Carnegie Mellon University

Bridges and Borders: Media (In)Forms

A Graduate Student Virtual Conference presented by the Department of English Literary & Cultural Studies Colloquia in Collaboration with the Department of Modern Languages


“Studying information activism means following information as it moves—the logistics of information—to see the infrastructures that quietly get it where it needs to go: across space, across different forms of media, and through time.” Cait McKinney Information Activism (2020)

 

Media is information, and media is in formation. This year’s theme, Media (In)forms, asks participants to think about how forms of media and culture trouble, question, or inform. At the same time, we hope to problematize and disrupt the forms themselves. Form and content have long been central to the study of language, culture, and media. These theorizations, however, are contested and messy. From print to digital, moving to still, and visual to audio, we ask participants to think critically about how media is created, produced, and distributed through various channels. We invite participants to think of media expansively and consider overlooked, unusual, or even, contested forms of media. 


We ask: What are the affordances or limitations of certain forms? How can media’s infrastructures encourage political solidarity or create disparity? How does media shape our understanding of gender, sexuality, race, and nation? What do we do with antiquated or “out-of-date” media? How is media used in education? How do forms of language include or exclude? What does it mean to examine the “stuff” of media? How can forms repair, reinforce, resolve, or renew? 

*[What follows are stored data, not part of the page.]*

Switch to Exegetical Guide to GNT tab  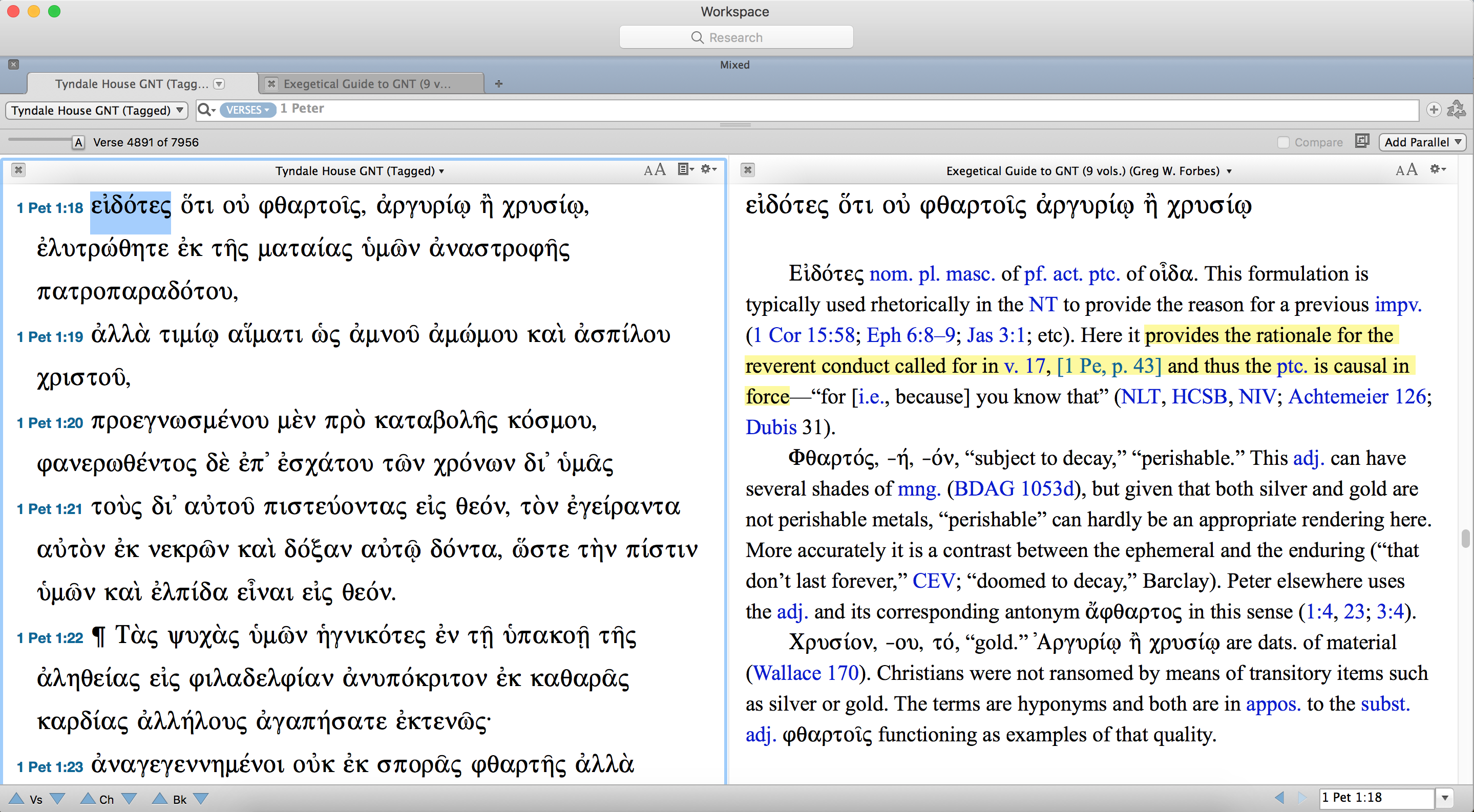tap(367, 84)
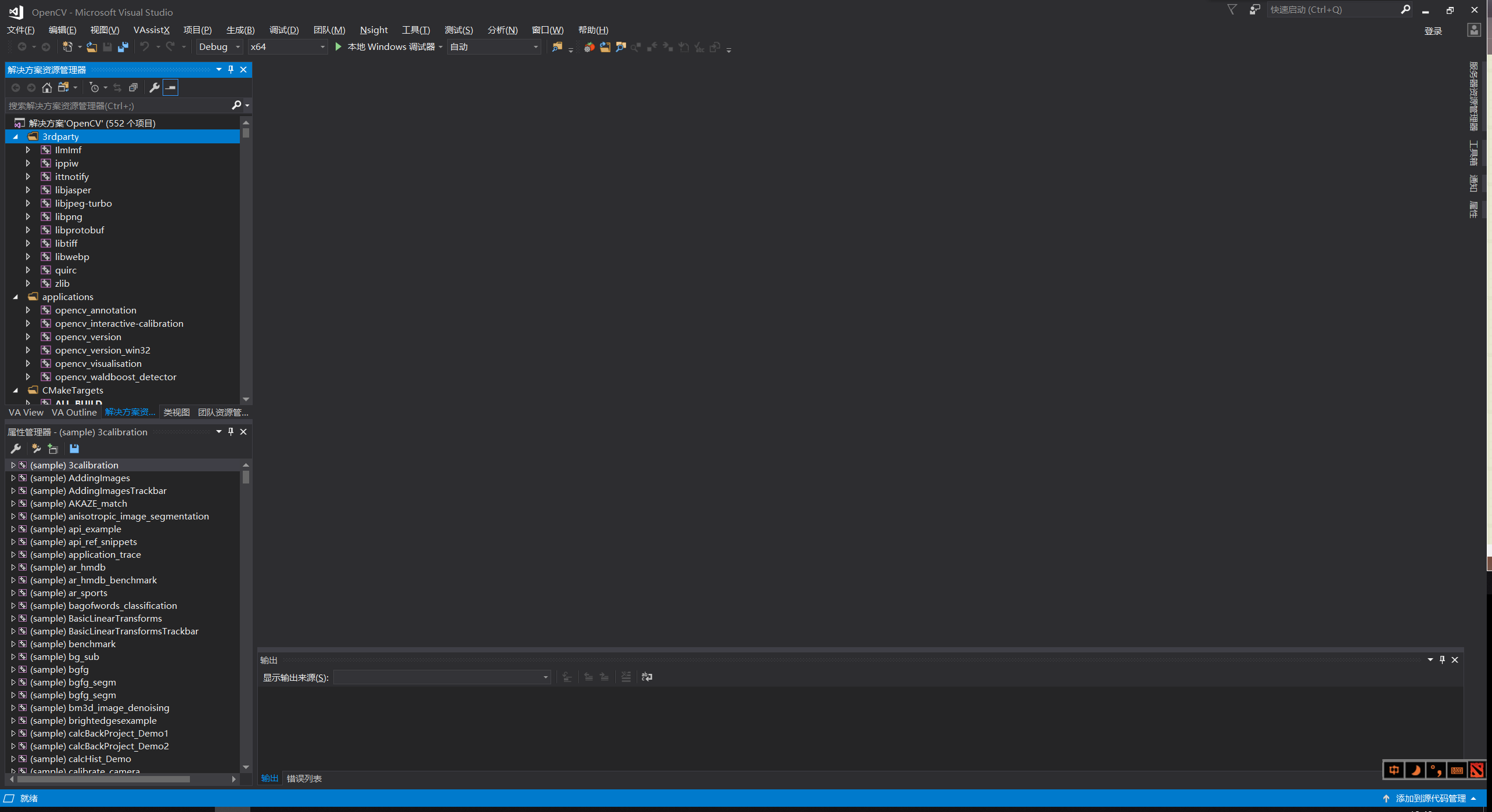Click the New Project toolbar icon

tap(67, 47)
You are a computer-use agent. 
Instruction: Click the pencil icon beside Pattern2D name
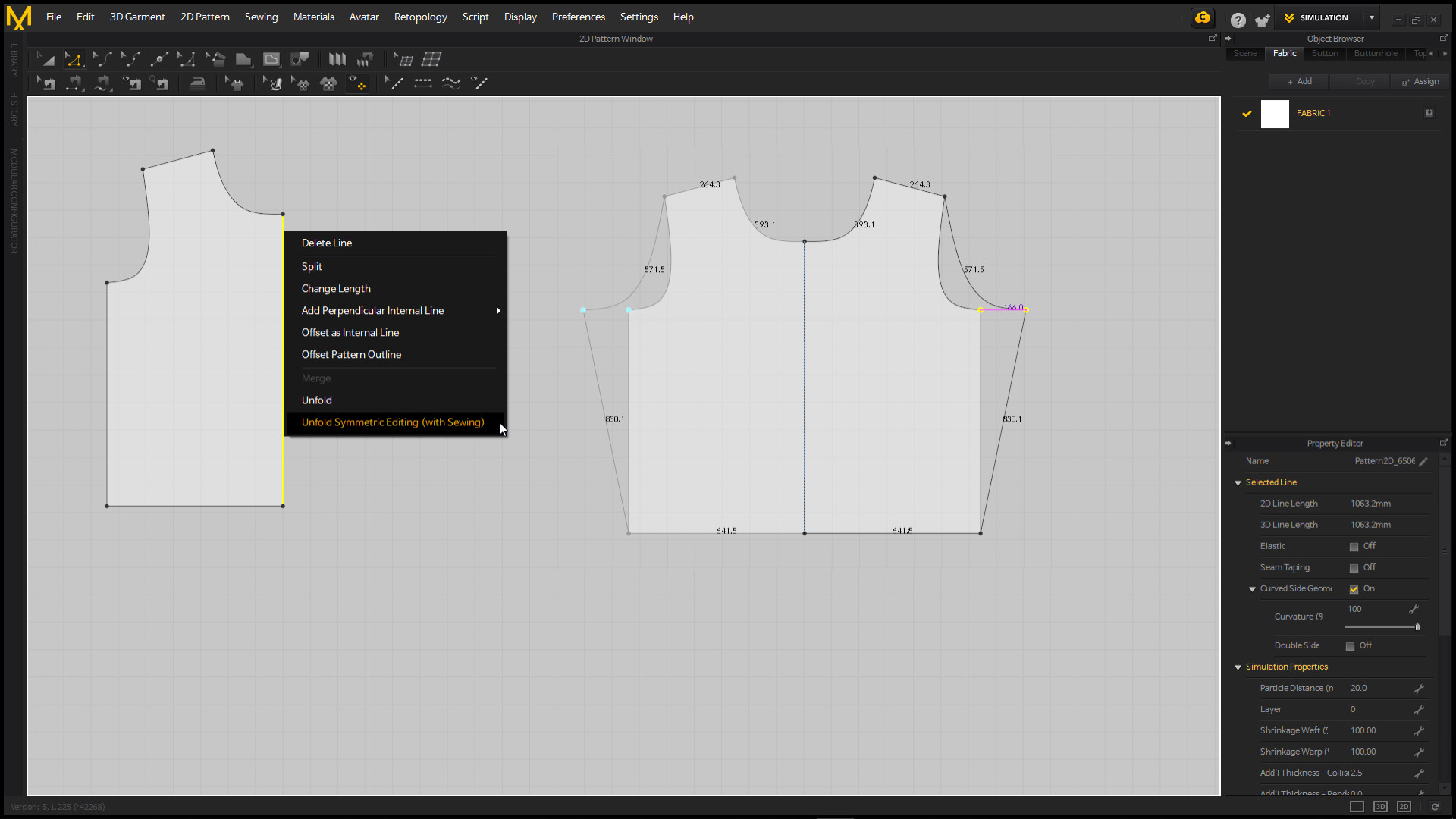pyautogui.click(x=1424, y=461)
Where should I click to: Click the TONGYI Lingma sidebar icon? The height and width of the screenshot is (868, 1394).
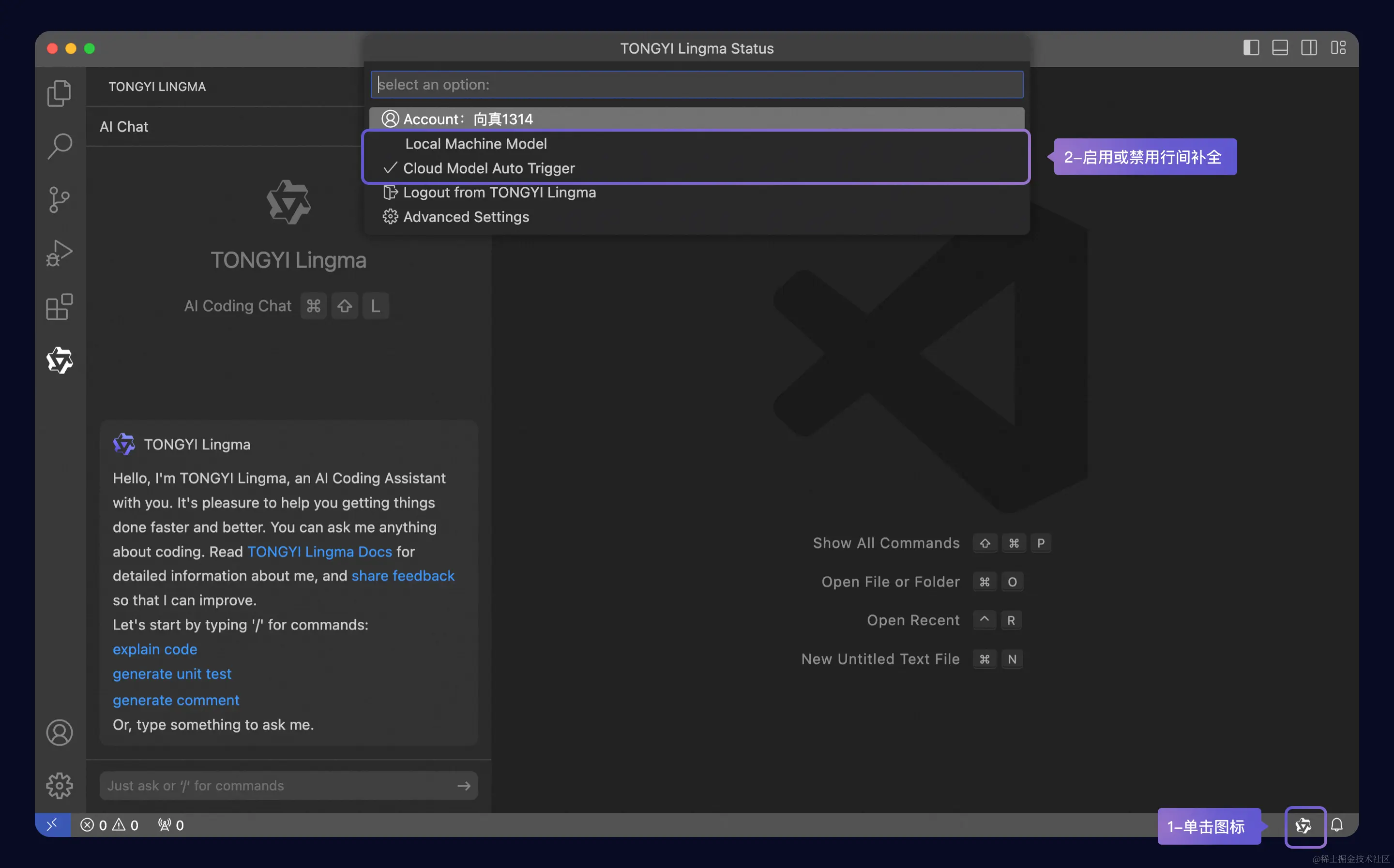pos(59,360)
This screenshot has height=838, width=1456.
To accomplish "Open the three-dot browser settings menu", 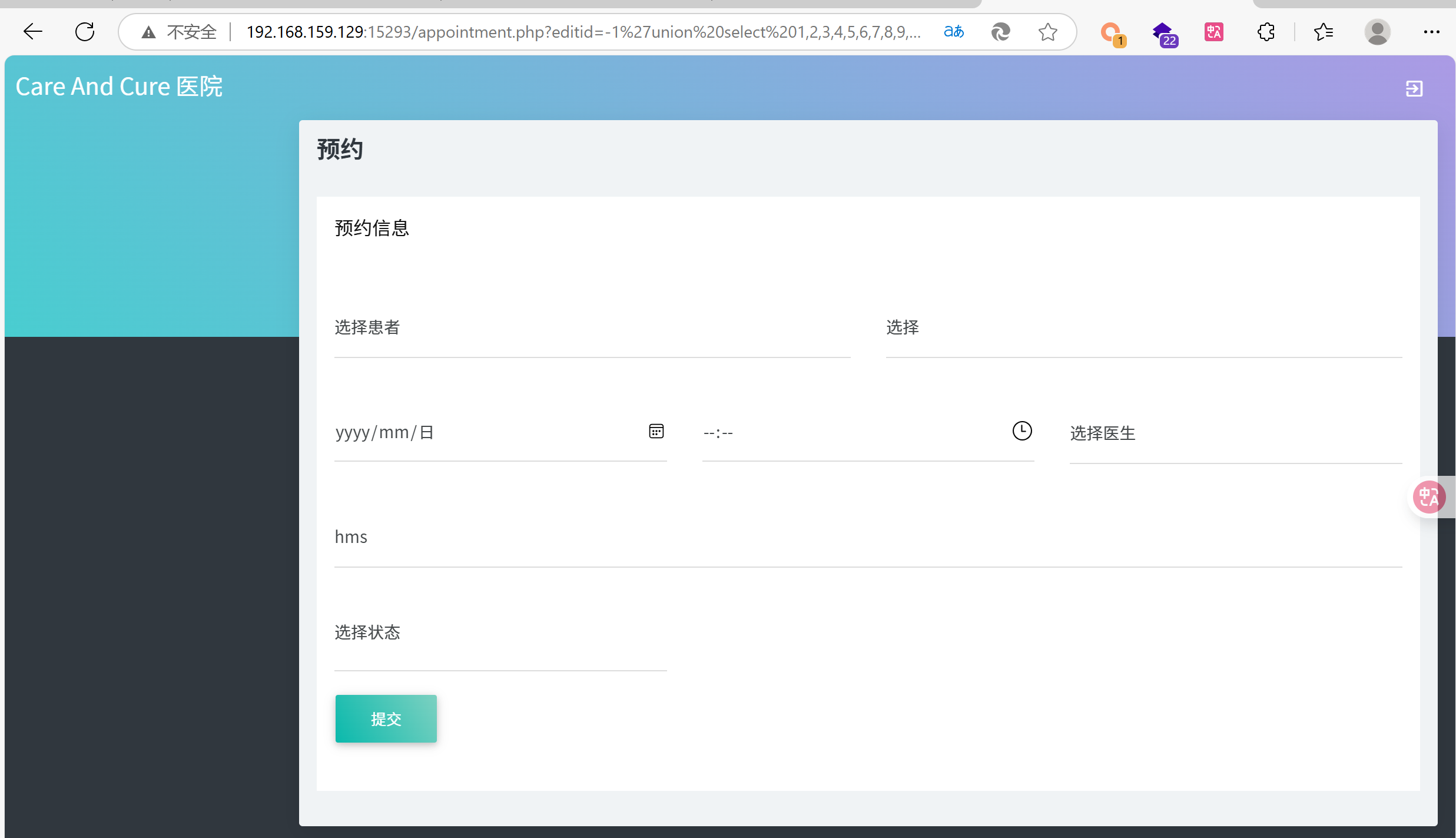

For this year’s virtual conference, we seek papers, creative pieces, and preconstituted panels from graduate students across disciplines.

We welcome proposals that consider the following keywords and concepts:

  • Forms of resistance and solidarity
  • Racialized forms
  • Queer media and gendered forms
  • Language forms and functions
  • Infrastructure
  • Networks, distributions, and institutions
  • Global media
  • State and legal forms
  • Censorship
  • Media preservation and archives
  • Object histories
  • Media archeology
  • Analog, digital, and new media
  • Non-commercial and underground media
  • Film and television
  • Sound studies
  • Media in the classroom
  • Literary and cultural forms

Submission Types

Research Presentation: Participants present research from coursework, dissertation, or extracurricular projects. Works in progress welcome!

Project Showcase: Participants display, read, or otherwise showcase something they have created (e.g., a poem, a creative work, a website, a document design project).

Preconstituted Panels: Participants submit a preorganized panel, typically made up of 3-4 paper presentations. We welcome panels that grow from graduate seminars with students at the same university or branch out across disciplinary and university boundaries.

Keynote Speaker: Dr. Cait McKinney

Cait McKinney is an Assistant Professor of Communication at Simon Fraser University. They are the author of Information Activism: A Queer History of Lesbian Media Technologies (Duke 2020), winner of the Gertrude Robinson Best Book Prize from the Canadian Communication Association and a Lambda Literary Award Finalist for LGBTQ studies. They co-edited Inside Killjoy's Kastle: Dykey Ghosts, Feminist Monsters, and other Lesbian Hauntings (UBC, 2019). Their new book on the legacies of Pee-wee Herman, I know you are, but what am I?, is forthcoming from the University of Minnesota Press in 2024. McKinney's current research considers the intertwined histories of AIDS Activism and digital technologies, and the ways sexuality has been used to explain data and computing technologies in the late 20th century.